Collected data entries
★ ★ ★ ★
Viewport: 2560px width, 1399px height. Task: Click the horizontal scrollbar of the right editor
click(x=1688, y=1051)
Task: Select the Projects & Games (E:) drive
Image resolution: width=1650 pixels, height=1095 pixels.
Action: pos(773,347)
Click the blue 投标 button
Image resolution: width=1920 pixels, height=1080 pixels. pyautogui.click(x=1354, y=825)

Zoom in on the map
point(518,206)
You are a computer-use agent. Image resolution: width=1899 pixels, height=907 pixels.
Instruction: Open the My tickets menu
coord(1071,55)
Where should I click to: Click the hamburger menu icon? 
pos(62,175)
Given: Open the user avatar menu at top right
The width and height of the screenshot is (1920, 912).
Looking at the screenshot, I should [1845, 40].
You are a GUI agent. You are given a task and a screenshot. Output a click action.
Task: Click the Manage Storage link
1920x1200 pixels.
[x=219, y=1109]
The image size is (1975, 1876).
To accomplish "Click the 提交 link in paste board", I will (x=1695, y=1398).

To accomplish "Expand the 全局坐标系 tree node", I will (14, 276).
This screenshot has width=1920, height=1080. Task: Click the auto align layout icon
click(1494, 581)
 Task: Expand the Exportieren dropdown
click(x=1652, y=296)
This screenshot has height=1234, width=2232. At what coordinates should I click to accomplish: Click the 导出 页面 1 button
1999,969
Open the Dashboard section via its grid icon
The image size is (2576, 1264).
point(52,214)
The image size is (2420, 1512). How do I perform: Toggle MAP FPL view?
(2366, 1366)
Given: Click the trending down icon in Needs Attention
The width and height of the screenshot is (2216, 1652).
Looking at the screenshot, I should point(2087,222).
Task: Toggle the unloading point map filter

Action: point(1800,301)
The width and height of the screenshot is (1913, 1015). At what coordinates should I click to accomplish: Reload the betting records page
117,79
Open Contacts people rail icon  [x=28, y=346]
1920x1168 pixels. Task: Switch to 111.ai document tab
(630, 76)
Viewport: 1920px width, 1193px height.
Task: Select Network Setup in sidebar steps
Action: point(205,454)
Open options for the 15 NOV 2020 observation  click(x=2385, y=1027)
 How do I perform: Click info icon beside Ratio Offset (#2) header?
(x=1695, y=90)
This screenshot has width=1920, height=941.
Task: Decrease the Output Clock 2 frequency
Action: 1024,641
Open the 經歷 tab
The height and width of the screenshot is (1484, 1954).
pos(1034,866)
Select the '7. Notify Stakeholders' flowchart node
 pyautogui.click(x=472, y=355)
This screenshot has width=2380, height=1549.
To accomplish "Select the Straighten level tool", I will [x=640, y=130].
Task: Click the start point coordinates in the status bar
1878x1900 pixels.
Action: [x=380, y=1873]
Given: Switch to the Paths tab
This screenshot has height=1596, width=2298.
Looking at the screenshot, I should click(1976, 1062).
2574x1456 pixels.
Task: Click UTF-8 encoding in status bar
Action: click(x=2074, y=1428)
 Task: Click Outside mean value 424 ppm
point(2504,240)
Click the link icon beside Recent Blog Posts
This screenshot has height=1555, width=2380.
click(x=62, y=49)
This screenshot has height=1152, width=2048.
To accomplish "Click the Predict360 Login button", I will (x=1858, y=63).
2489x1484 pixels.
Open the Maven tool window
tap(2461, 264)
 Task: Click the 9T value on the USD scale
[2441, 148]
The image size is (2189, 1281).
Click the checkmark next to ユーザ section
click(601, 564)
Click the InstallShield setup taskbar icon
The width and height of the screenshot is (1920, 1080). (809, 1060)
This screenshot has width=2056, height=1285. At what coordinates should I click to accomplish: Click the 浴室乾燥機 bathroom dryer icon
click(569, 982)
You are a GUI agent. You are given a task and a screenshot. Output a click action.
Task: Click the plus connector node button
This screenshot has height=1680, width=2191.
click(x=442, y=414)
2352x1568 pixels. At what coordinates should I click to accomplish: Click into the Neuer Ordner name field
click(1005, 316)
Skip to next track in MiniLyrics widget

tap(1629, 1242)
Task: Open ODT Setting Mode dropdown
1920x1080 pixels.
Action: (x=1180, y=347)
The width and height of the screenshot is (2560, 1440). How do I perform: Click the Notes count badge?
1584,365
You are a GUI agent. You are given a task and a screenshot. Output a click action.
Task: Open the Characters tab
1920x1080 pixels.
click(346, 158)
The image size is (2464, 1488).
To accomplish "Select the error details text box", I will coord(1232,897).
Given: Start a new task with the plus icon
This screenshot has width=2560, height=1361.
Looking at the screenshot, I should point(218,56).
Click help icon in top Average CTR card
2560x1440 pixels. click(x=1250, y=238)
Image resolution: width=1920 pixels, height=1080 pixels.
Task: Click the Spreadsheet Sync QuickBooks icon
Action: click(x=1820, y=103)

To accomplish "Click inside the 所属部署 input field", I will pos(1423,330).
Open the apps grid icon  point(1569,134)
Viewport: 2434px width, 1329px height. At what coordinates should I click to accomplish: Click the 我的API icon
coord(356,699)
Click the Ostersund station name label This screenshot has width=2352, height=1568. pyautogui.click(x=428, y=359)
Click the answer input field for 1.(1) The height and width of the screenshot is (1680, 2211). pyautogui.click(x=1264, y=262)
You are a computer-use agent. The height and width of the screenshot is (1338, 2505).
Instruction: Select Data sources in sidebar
★ ★ ★ ★
■ Task requirements: Your answer should be the lines of the records that include the word "computer".

■ Your response:
You are a computer-use agent. Image resolution: width=1899 pixels, height=907 pixels.
You are a computer-use agent. The height and width of the screenshot is (1338, 2505).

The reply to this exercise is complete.